Notre réponse à cette question ne saurait être douteuse. Le mélange secret de surprise et d’embarras que nous causent ainsi, à la fois, les sentimens et les actes des deux héros du dernier roman de M. Conrad vient surtout de ce que ni ces sentimens, ni ces actes ne nous paraissent s’accorder avec la situation des deux personnages. Jamais notre connaissance plus ou moins directe des mœurs et du caractère anglais ne nous a permis d’entrevoir d’autres figures du genre de celles-là, cachant sous la réserve obstinée de leur attitude un tel amas de complications psychologiques. Vainement nous lâcherions à retrouver rien de pareil non seulement chez Dickens, mais jusque chez ces romanciers de l’école de Stevenson que l’on pourrait appeler des créateurs attitrés d’ « excentricité. » Mais aussi bien le capitaine Anthony et la fille du financier de Barrai ne nous font-ils nullement l’impression d’être des « excentriques. » Nous devinons que l’auteur a voulu nous représenter en eux deux âmes parfaitement « normales, » conformes à sa notion habituelle de la classe sociale qui les a produites ; et d’autant plus nous nous étonnons de ne pouvoir pas, à notre tour, les tenir pour des produits de cette classe sociale, ni non plus de leur race à aucun de ses degrés.
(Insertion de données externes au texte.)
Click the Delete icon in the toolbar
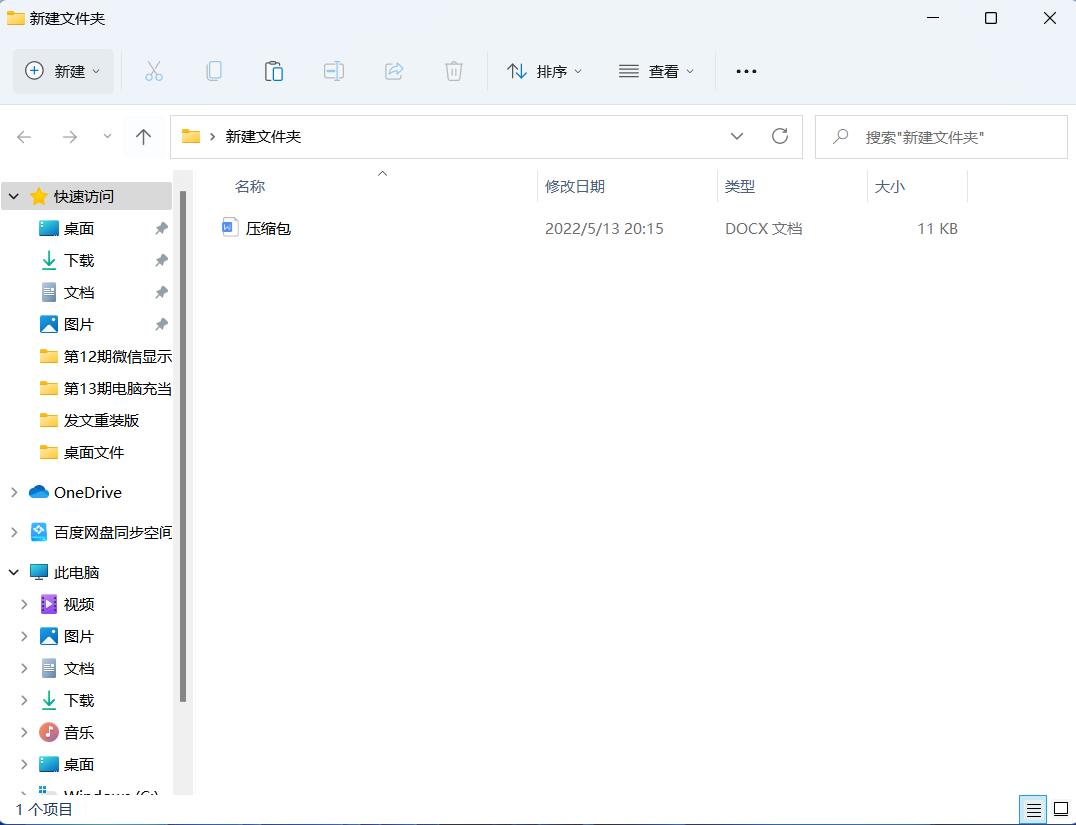The height and width of the screenshot is (825, 1076). (x=454, y=71)
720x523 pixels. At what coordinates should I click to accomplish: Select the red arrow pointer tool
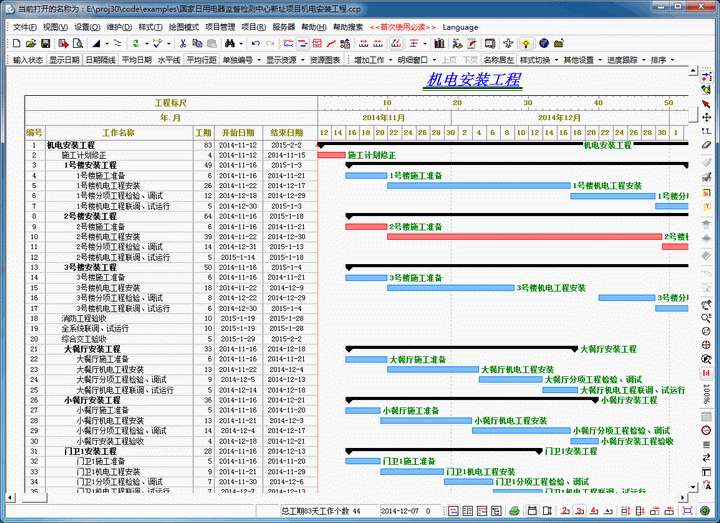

La singularité qui, tout au long du livre, nous déconcerte chez eux résulte bien moins de leur propre nature que du contraste de celle-ci avec les conditions où ils se trouvent placés : et c’est le plus volontiers du monde que nous admettrions, par exemple, tous les détails du rôle que leur a prêté M. Conrad si, au lieu de les rencontrer dans un faubourg de Londres ou à bord d’un petit vaisseau marchand anglais, nous assistions à leur aventure dans le cadre de la pittoresque société de nobles, de bourgeois, et d’étudians russes qui nous était décrite dans l’un des précédens récits de M. Conrad.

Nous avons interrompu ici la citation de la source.